During the process of direct memory reclamation, memory is reclaimed synchronously while the process is requesting memory. This reclamation process can consume a lot of time, causing subsequent actions of the process to wait, resulting in long delays and increased CPU utilization, ultimately leading to high load.

Let’s describe this process in detail. To avoid getting into too many technical details, I will use a diagram to make it easier for you to understand.

From the diagram, you can see that after memory reclamation starts, asynchronous background reclamation is performed first (marked in blue in the image), which does not cause delays in the process. If the asynchronous background reclamation cannot keep up with the speed of memory allocation in the process, synchronous blocking reclamation will start, leading to delays (marked in red and pink in the image, which are the addresses that cause high load).

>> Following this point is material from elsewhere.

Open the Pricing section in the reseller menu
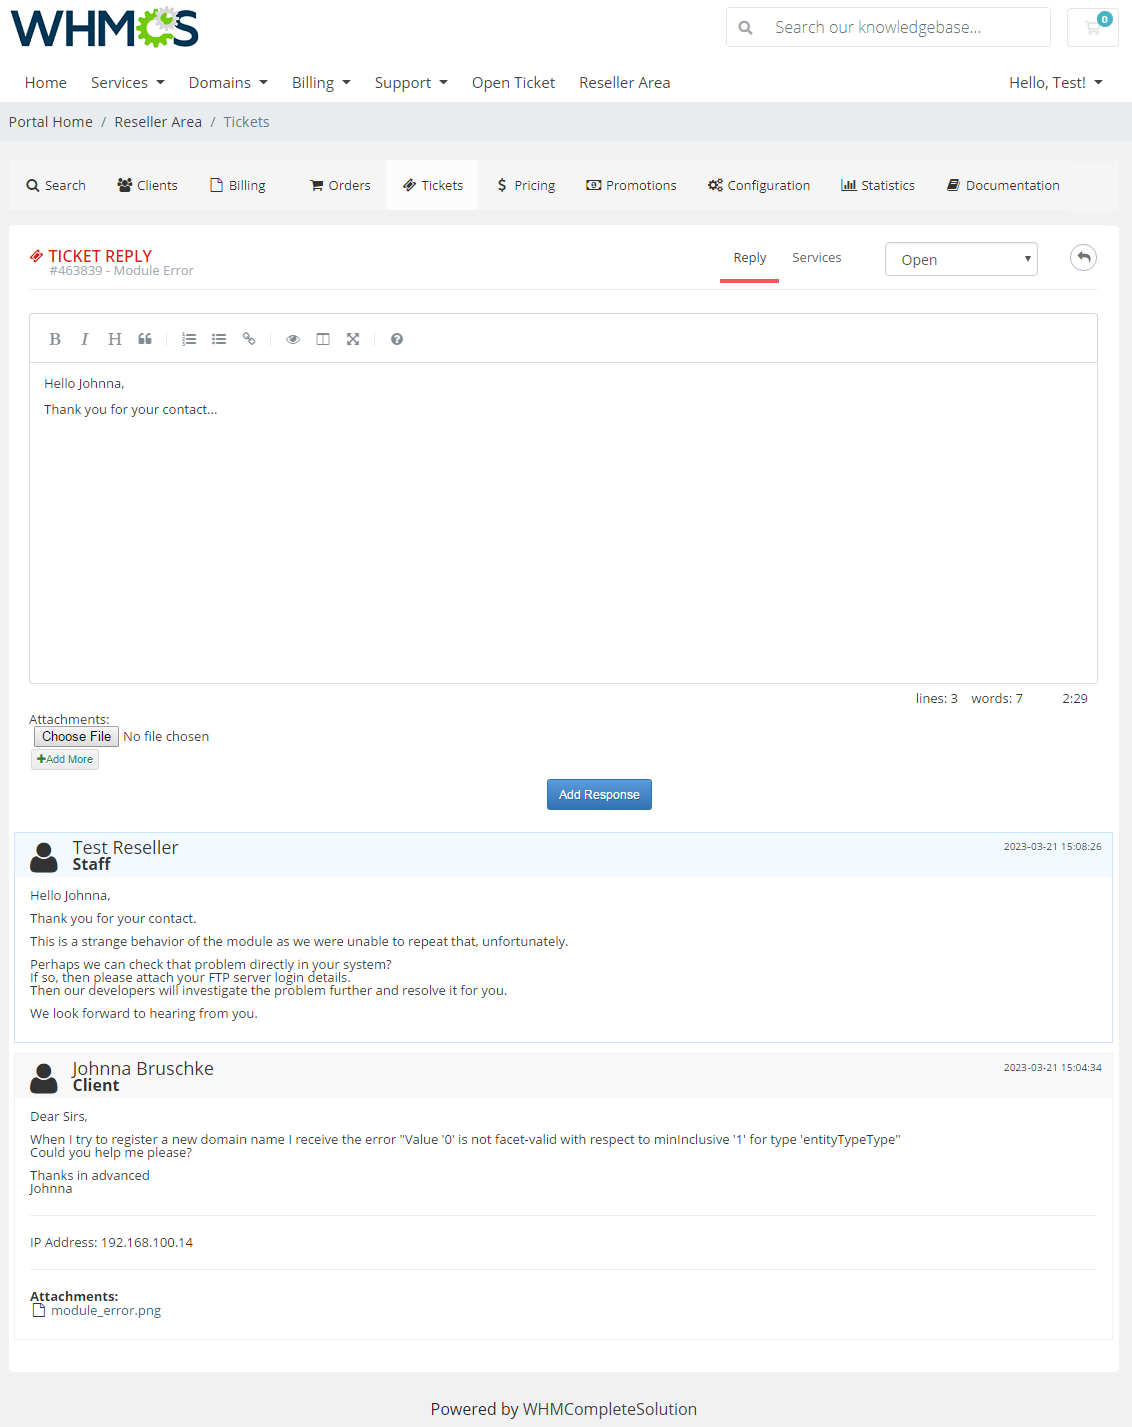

So, to solve the problem of high load or business RT (response time) jitter caused by direct memory reclamation, one solution is to trigger background reclamation early to avoid direct memory reclamation by the application. How can we do that specifically?

First, let’s understand the principle of background reclamation, as shown in the following diagram:

It means that when the memory level drops below the low watermark, kswapd is awakened to perform background reclamation until it reaches the high watermark.

Therefore, we can increase the min_free_kbytes configuration option to trigger background reclamation early. This option ultimately controls the memory reclamation watermark. However, the memory reclamation watermark is a very detailed concept in the kernel, so let’s not discuss it here.

vm.min_free_kbytes = 4194304

For systems with 128GB or more, setting min_free_kbytes to 4GB is reasonable. This is an empirical value we have summarized when dealing with many similar issues. It does not cause excessive memory waste while avoiding the majority of direct memory reclamation.

The setting of this value does not strictly correspond to the total physical memory. As we mentioned earlier, if it is configured improperly, it may cause some side effects. Therefore, before adjusting this value, my suggestion is to gradually increase it. For example, set it to 1GB first, observe if pgscand in sar -B is still non-zero. If it is non-zero, continue to increase it to 2GB and observe again to determine if it needs to be further increased, and so on.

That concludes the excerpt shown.